Exercise: The job is to find each line of the records below that includes the word "pixels" and copy it.

Dataset records:

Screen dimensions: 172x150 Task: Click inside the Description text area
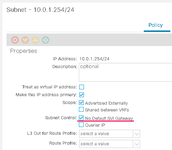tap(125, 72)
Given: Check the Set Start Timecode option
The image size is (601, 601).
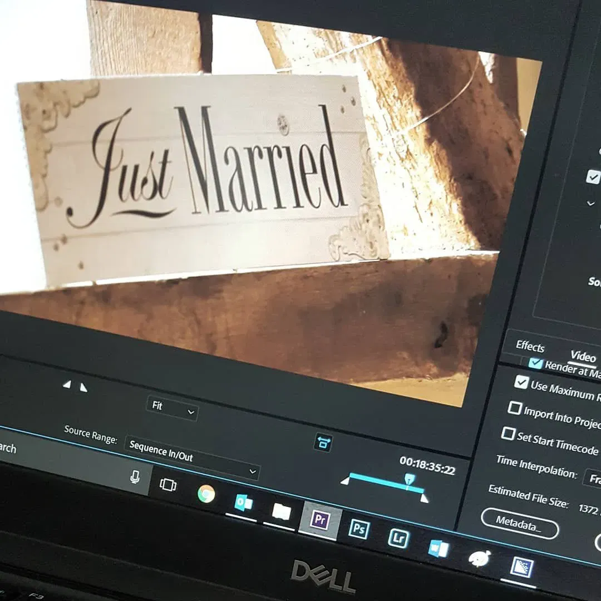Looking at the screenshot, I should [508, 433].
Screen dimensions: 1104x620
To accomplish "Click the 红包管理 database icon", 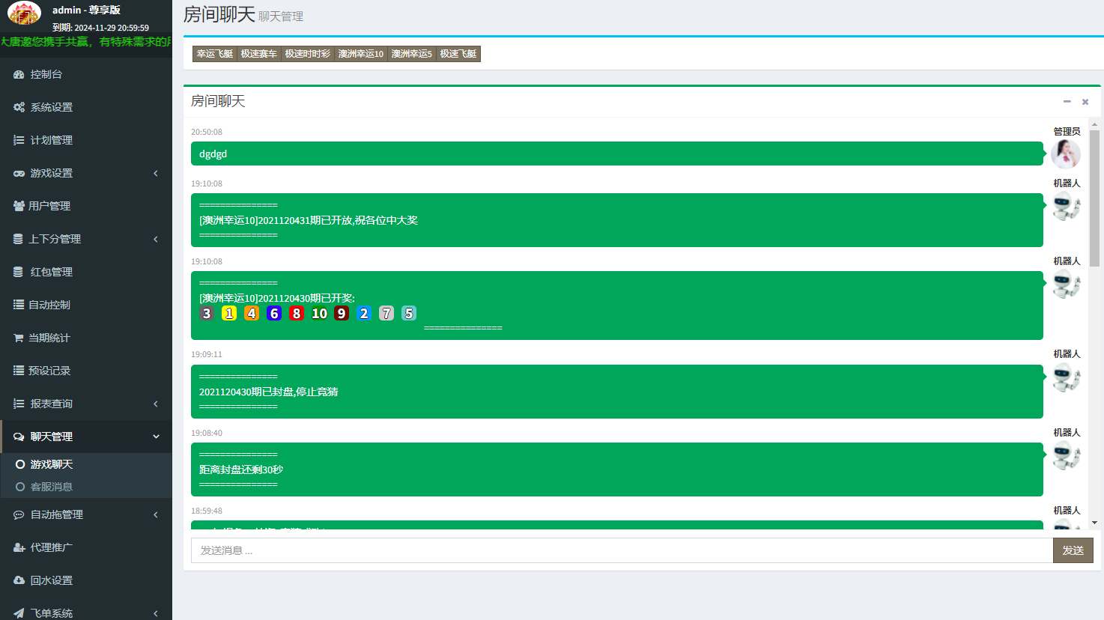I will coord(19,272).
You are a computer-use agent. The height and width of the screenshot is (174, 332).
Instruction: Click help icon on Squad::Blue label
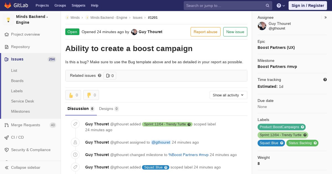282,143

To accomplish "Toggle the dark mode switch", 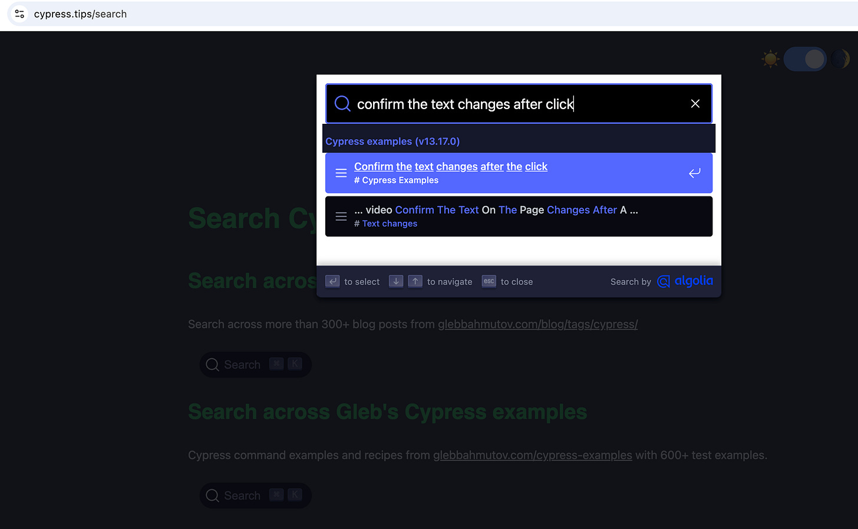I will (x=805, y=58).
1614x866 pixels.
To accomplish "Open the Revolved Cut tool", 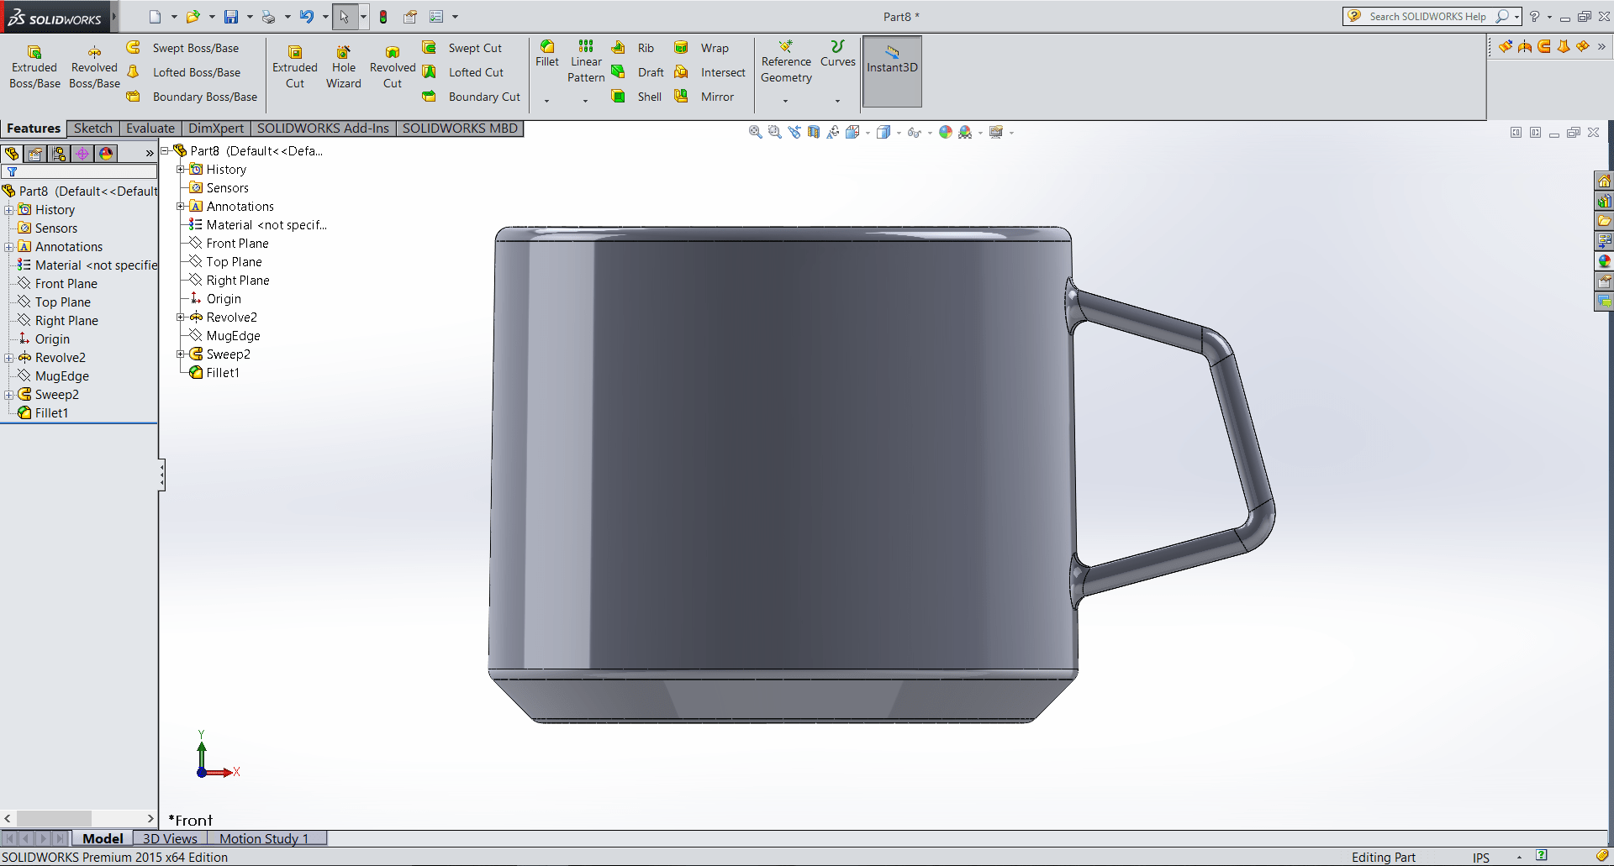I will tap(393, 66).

...

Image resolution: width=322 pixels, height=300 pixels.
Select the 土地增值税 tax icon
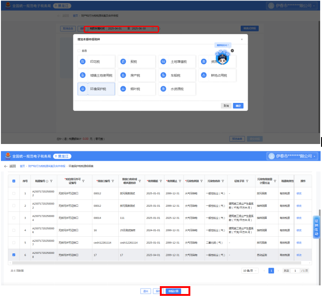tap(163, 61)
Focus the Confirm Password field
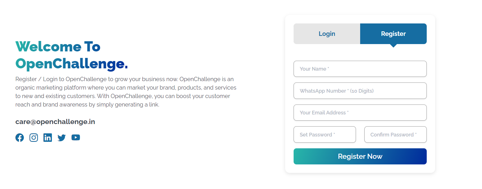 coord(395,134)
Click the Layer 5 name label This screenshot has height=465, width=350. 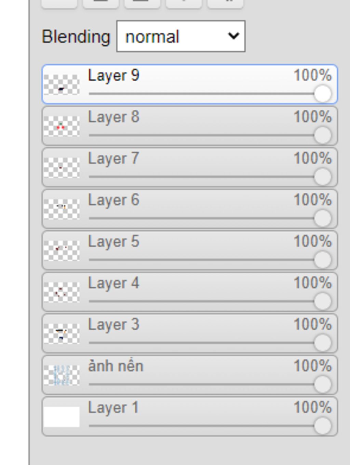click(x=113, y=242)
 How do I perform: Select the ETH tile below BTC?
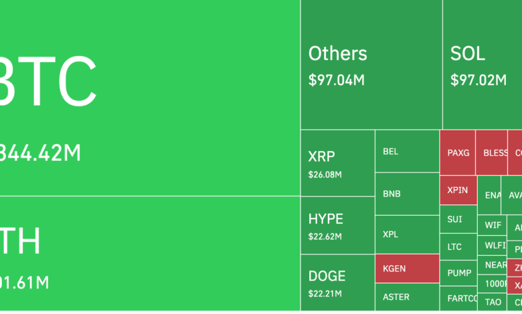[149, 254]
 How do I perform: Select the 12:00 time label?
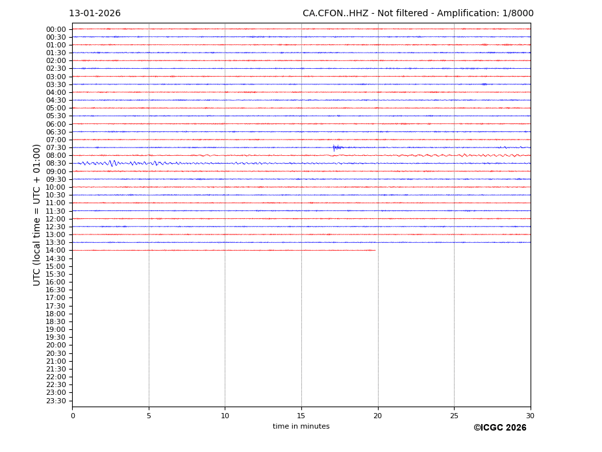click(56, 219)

==

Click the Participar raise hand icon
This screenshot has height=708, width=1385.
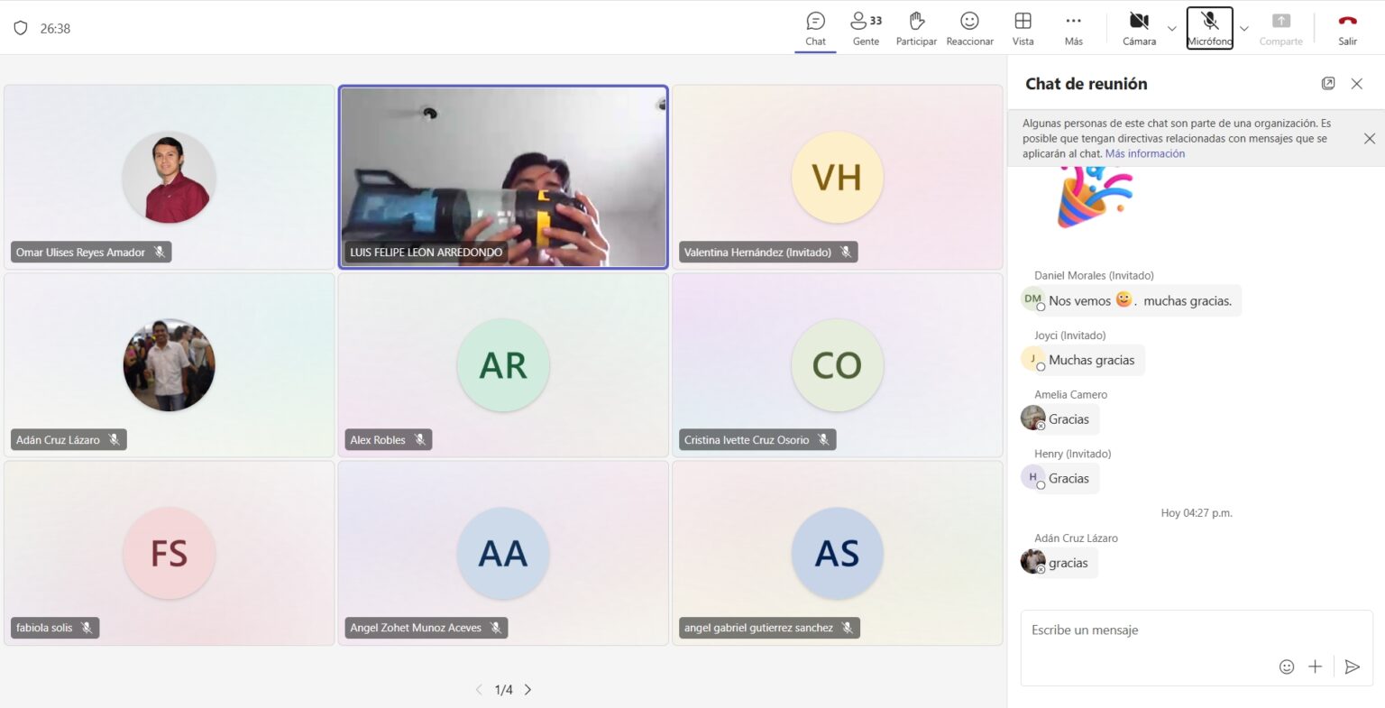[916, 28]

Output of the task:
1614x866 pixels.
Image resolution: width=322 pixels, height=300 pixels.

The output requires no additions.